Corsair Gaming K70 RGB Keyboard Review


Ever since CES 2014 when Corsair first unveiled this mysterious RGB LED mechanical gaming keyboard, people wanted to know two things; what is it and when can I get my hands on it?

After nine months of waiting (and several delays later) we now have the Corsair Gaming K70 RGB keyboard. Originally being named the Corsair Vengeance K70 RGB keyboard, Corsair pulled a move I have never seen a gaming company do. After the first batch of shipments, Corsair renamed and rebranded this keyboard giving it a new logo to go along with it’s new product line, “Corsair Gaming.”

While I own the original “Vengeance K70 RGB,” I can say there are no changes what-so-ever to the keyboard, except for the new Corsair Gaming logo.

All of that stuff aside, this keyboard has been arguably the most hyped gaming peripheral I can remember. Is it worth the $169.99 price tag?

Let’s break this down first. Corsair is a company that has always made trusted and reliable PC gaming products/hardware.

Last year, Corsair really made a name for themselves when they released the Vengeance product line with mice, keyboards, and headsets. The Vengeance series keyboards were top of the line and highly rated, with it’s brushed aluminum finish and top of the line MX cherry switches that came in red, blue and brown. Why was there a need for RGB LEDs inside?

PC gamers love aesthetics. When they build their PC, odds are they want to deck it out with matching hardware inside that all is aesthetically pleasing to the eye, and LED strips have become a huge fad in the world of gaming accessories. Why not make a keyboard that has LEDs inside, capable of 16.8 million colors?

Corsair was ahead of the curve (at the time), and delivered the K70 RGB to stir up the PC gaming world.

The keyboard itself is very nice and solidly built. It is made of anodized aluminum and has a nice stealth black finish, complimented by a brushed metal accent.

It comes with a nice detachable rubberized wrist wrest; with four extendable feet on the bottom of the keyboard to increase it’s elevation. My particular keyboard came with the MX cherry red switches inside, making my first mechanical keyboard a gamers blessing. As I mentioned earlier, blue and brown switches are now available for the same cost.

Aside from the first glance, everything works just as it should. However, that all changes when you plug the keyboard in and download the Corsair CUE software.

This robust software is what enables the 16.8 million colors and allows you to program it to do endless special effects. A rainbow wave, blue and white ripples when you hit a key, any color gradient combination…these are all just some of the possibilities this keyboard allows for and that is what makes this keyboard unique.
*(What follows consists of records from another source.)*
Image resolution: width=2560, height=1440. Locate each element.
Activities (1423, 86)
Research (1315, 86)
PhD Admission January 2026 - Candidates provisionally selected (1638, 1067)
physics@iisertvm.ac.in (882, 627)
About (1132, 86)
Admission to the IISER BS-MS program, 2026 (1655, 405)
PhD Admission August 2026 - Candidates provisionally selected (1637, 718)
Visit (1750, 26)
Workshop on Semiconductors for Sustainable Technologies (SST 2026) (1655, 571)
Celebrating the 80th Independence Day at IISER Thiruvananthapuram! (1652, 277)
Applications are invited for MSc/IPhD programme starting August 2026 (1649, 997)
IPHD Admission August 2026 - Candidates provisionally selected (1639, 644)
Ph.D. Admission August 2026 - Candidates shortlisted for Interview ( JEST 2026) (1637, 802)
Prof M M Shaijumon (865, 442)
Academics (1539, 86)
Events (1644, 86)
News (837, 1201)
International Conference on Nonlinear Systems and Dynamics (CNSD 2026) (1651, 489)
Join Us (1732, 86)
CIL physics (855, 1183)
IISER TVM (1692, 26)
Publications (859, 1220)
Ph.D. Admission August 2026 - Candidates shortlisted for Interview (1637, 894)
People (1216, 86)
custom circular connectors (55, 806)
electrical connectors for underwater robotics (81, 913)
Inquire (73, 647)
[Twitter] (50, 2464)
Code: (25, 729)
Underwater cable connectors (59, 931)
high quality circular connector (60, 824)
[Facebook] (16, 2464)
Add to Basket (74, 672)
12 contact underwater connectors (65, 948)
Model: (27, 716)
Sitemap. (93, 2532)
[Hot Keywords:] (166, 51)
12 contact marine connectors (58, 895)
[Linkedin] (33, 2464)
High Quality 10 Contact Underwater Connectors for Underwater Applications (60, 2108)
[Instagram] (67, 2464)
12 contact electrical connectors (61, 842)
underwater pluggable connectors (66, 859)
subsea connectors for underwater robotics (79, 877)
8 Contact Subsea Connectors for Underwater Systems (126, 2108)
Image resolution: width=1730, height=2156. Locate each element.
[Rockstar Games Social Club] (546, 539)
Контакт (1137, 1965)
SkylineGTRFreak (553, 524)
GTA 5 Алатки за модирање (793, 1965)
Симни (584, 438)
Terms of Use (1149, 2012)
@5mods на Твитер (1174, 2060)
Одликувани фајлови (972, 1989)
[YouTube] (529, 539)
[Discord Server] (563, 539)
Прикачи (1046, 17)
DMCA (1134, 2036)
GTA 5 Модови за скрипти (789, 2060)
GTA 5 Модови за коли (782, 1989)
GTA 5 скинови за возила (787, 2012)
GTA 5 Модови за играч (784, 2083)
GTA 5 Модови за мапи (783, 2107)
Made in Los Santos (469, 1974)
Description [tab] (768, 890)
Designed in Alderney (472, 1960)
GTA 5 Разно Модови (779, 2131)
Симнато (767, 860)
You can set any key to any color, or group them up for specific games and profiles. For instance, if you are playing CS: GO, you can make the WASD keys red, the reload button green, the jump and crouch buttons yellow, and the number keys for switching in your inventory yellow, while adding numerous effects and colors to the other keys not in use.

For any PC gamer looking to upgrade their keyboard to something flashy and aesthetically pleasing to match the rest of the keyboard, this one is a no-doubt purchase.

Upon release, Corsair took some flak due to the month delays in the release. They blamed it on perfecting the software, which is understandable. The software is this keyboards biggest downfall. While it is what makes this keyboard shine, literally, it is flawed, buggy, and more confusing than you can imagine.

It takes a few hours, whether you are experienced or not with software, to learn and figure out what you want to do. The effects are already listed for you, but it’s the programming and assigning the effects, keys, and colors individually that make it a bit intimidating. On top of all that, the software allows you to add macros, change key functionality, profiles for different programs, mouse settings, and anything else that comes to mind.

When it is all said and done, I think this keyboard is worth the money, but only if you want the aesthetics factor for your setup.

The Razer Blackwidow Chroma and the Logitech Orion Spark are two competing keyboards that have since been announced and released to compete with the K70 in the 16.8 million RGB LED lighting category, so it will be interesting to see who comes out on top.

The Corsair Gaming K70 RGB is available for $169.99. Corsair also released a K95 version with 18 macro keys for $189.99, as well as a compact K70 that ditches the number pad for $149.99.